Extracted data entries =>
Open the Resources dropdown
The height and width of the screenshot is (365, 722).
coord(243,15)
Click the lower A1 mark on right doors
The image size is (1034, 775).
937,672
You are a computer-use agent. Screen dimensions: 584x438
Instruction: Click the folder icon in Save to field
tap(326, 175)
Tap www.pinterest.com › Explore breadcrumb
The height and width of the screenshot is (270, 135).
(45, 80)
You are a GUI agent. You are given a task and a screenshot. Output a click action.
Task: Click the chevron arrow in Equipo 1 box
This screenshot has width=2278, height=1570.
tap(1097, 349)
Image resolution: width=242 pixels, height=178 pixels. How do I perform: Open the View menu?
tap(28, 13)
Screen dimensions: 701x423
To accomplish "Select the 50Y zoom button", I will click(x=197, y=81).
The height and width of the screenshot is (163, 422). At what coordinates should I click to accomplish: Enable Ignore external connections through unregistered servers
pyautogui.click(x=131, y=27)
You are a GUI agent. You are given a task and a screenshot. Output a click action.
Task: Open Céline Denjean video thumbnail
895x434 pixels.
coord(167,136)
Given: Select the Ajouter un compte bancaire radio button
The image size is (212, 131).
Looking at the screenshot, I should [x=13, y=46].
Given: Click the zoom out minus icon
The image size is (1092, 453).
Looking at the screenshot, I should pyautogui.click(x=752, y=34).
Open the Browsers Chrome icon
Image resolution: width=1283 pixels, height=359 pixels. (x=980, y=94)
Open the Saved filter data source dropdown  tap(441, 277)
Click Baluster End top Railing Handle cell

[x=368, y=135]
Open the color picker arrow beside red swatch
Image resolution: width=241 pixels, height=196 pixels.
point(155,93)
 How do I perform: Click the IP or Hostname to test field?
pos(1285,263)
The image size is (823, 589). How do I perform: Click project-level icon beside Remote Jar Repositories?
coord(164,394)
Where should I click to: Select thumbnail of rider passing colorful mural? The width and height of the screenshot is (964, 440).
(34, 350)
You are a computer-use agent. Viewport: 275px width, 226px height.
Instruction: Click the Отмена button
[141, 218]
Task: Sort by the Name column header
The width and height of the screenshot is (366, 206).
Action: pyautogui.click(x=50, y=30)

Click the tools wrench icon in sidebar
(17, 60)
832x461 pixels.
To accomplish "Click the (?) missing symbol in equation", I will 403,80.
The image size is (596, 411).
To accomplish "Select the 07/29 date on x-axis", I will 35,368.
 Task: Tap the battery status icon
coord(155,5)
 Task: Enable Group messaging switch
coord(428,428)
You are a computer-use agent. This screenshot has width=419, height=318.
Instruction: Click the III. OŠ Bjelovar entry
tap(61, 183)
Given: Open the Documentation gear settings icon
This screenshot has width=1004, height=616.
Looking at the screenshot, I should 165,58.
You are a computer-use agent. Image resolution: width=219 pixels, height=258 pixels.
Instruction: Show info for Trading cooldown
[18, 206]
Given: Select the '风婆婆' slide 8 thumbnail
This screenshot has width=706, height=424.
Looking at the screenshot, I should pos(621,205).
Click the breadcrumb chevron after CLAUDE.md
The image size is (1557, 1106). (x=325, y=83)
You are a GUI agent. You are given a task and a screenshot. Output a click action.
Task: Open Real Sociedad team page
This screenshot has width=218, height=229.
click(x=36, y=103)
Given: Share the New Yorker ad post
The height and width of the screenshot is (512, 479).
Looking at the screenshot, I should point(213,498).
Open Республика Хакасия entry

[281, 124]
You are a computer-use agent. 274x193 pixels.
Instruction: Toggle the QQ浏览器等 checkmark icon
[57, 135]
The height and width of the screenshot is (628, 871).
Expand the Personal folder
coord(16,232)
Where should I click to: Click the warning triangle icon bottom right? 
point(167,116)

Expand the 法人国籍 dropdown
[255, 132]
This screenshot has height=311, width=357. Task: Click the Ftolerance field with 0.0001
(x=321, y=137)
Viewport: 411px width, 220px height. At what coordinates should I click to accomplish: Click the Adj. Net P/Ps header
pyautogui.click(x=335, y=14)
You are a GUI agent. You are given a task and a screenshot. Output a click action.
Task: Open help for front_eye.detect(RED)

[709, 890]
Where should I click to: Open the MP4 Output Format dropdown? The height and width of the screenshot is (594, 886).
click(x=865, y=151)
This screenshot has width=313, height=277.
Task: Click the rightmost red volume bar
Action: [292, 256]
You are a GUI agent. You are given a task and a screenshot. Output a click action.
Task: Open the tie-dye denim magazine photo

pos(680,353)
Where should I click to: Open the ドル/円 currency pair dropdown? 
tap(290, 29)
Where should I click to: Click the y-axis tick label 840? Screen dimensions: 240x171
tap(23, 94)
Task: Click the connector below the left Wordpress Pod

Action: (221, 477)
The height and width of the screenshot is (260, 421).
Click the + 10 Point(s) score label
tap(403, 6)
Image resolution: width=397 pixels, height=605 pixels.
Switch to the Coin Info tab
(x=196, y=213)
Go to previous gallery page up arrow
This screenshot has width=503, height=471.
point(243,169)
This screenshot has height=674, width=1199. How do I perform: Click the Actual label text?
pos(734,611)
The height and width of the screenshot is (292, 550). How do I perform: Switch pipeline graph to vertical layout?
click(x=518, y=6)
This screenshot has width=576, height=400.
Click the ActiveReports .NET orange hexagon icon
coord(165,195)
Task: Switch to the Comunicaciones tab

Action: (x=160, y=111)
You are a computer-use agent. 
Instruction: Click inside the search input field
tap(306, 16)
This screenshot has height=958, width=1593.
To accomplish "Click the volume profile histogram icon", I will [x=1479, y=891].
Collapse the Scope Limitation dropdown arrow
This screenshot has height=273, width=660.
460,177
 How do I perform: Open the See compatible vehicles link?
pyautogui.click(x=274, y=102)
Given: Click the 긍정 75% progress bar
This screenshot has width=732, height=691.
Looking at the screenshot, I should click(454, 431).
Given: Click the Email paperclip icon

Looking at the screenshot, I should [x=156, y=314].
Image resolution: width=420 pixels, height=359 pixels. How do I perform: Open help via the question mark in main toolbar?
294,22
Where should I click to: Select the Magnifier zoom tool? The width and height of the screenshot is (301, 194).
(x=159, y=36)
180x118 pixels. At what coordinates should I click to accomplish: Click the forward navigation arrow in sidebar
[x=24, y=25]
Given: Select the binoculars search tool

What the task requires =>
Every line in the records above that contains the word "computer" is to be copied out.

Result for this exercise =>
You are a computer-use agent. Screen dimensions: 584x438
You are a computer-use agent. Viewport: 275px width, 226px height.
You are a computer-use agent. This screenshot has width=419, height=318.
You are a computer-use agent. Image resolution: width=219 pixels, height=258 pixels.
You are a computer-use agent. 274x193 pixels.
You are a computer-use agent. 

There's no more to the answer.